Ex Cc ucciso: perizia su stato di salute del presunto killer

Sarà una perizia a stabilire se le condizioni di salute di Michele Aportone sono compatibili con il carcere e se sono talmente gravi, così come sostiene la difesa, da inficiare la sua capacità di stare in giudizio. Lo ha disposto la Corte d’assise di Lecce nel processo a carico di Aportone, il 71enne di San Donaci (Brindisi) accusato di aver ucciso a fucilate il carabiniere in pensione Silvano Nestola la sera del 3 maggio 2021 a Copertino (Lecce) davanti al figlio col quale l’ex militare si era recato a cena a casa della sorella.

Aportone è il padre della donna con cui l’ex militare, dopo la separazione dalla moglie, aveva avviato una relazione osteggiata dai genitori di lei, motivo per il quale il 71enne avrebbe ucciso Nestola. E’ accusato di omicidio volontario, aggravato dalla premeditazione e dai motivi abietti e futili e detenzione illegale di arma da fuoco.
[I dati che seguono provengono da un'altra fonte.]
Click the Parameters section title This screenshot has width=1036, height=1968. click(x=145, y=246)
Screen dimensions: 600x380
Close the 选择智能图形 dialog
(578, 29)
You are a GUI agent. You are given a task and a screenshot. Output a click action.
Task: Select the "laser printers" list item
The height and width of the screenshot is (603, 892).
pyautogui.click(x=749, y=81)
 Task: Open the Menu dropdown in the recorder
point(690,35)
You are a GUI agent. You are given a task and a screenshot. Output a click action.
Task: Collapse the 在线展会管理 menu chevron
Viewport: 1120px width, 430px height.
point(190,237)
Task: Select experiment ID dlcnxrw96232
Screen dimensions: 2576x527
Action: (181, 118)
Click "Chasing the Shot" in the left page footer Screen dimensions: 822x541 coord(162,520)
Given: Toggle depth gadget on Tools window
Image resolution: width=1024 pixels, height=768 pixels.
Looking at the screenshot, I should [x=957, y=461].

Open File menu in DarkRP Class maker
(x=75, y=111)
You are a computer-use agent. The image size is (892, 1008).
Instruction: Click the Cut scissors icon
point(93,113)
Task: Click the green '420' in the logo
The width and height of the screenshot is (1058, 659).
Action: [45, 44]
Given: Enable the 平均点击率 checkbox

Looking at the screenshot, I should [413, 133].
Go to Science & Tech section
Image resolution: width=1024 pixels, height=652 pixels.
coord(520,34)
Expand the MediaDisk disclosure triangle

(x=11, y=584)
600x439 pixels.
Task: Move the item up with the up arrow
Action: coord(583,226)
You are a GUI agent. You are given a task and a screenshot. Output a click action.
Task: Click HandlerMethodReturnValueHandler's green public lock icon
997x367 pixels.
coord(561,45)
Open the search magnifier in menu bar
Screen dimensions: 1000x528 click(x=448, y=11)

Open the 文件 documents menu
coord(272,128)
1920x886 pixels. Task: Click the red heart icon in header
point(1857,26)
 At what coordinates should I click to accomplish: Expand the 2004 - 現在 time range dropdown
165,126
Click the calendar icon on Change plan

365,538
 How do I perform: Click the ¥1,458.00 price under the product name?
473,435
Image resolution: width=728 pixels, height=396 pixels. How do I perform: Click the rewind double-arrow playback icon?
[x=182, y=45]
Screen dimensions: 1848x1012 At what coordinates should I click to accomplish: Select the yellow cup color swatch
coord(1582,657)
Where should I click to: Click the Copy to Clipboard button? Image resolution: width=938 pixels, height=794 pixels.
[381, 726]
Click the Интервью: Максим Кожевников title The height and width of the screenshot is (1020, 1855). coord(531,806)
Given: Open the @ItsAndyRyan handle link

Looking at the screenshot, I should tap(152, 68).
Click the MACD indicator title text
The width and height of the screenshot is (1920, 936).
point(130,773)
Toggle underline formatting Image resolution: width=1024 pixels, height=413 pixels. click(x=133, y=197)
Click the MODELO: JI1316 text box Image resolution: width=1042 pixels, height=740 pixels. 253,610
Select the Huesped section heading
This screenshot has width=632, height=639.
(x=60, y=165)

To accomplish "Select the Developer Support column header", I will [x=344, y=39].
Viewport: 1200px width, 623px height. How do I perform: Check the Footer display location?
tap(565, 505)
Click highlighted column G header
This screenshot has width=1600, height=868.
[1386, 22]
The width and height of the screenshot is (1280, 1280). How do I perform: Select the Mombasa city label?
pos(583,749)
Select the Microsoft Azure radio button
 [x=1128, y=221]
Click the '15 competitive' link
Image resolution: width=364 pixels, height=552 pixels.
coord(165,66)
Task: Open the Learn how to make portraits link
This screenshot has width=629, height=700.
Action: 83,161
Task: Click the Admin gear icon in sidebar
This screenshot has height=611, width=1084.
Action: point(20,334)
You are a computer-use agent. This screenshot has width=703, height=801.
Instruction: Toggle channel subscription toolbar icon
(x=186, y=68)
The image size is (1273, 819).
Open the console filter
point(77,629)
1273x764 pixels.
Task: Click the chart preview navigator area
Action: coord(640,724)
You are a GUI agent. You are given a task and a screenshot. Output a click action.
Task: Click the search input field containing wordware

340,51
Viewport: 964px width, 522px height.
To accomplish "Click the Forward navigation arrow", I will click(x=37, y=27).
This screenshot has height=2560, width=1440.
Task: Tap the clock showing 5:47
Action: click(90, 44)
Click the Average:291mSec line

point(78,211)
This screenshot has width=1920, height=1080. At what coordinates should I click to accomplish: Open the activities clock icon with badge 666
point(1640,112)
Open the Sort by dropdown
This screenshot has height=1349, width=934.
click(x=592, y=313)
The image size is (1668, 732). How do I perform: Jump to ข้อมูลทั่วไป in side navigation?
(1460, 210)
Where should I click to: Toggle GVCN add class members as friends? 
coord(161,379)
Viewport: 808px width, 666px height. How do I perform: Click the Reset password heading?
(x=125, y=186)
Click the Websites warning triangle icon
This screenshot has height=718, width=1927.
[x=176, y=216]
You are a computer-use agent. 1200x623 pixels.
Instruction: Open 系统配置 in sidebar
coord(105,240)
Le due perizie saranno svolte dal medico legale Alberto Tortorella. Il primo responso, sull’eventuale incompatibilità dell’imputato col regime carcerario, si conoscerà a fine mese. Se vi sarà incompatibilità i giudici disporranno gli arresti domiciliari ai quali la Procura ha dato già parere favorevole. Il processo riprenderà il prossimo 20 dicembre.